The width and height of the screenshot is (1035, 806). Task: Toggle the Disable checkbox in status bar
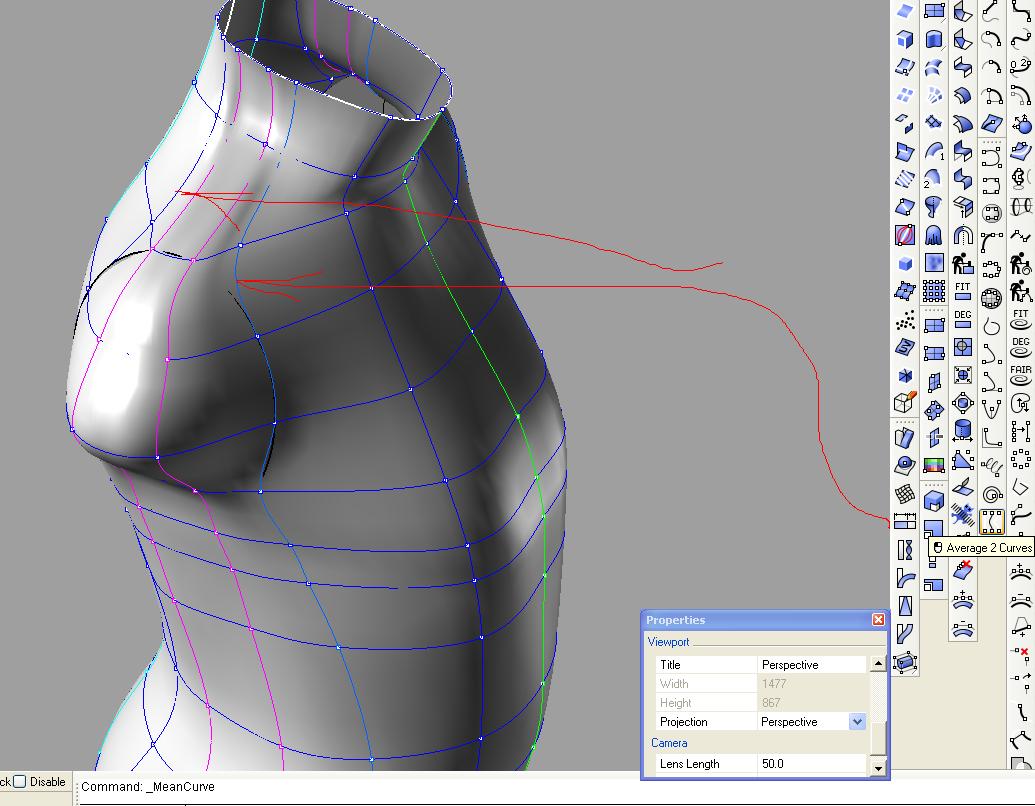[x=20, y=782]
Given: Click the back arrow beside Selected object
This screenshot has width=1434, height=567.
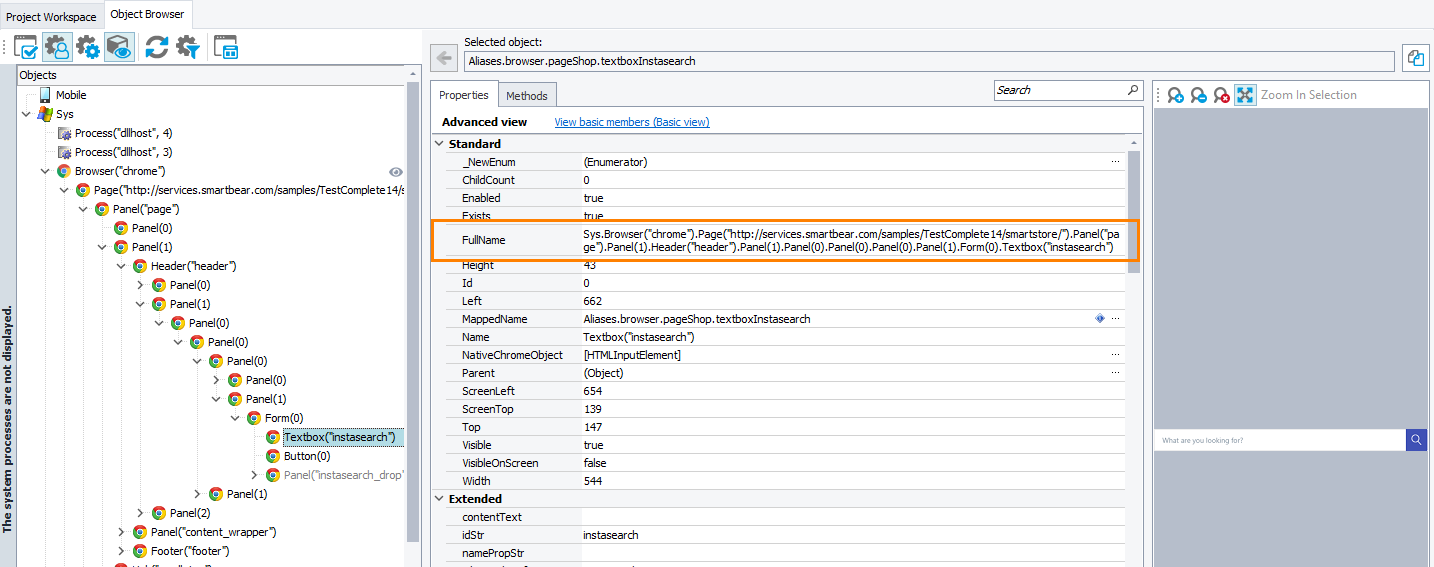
---
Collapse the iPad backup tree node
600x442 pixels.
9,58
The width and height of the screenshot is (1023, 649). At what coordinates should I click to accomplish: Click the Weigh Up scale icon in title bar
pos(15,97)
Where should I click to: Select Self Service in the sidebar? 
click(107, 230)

* [Work instruction] Please repeat, exactly as written, the lines in the records above, starting with the one that has "The width and height of the screenshot is (1035, 806)." and going on through the one that has "This screenshot has width=1434, height=567.". Pictures are to be left out.

* [Answer section]
The width and height of the screenshot is (1035, 806). Task: Toggle the Disable checkbox in status bar
[x=20, y=782]
Given: Click the back arrow beside Selected object
This screenshot has width=1434, height=567.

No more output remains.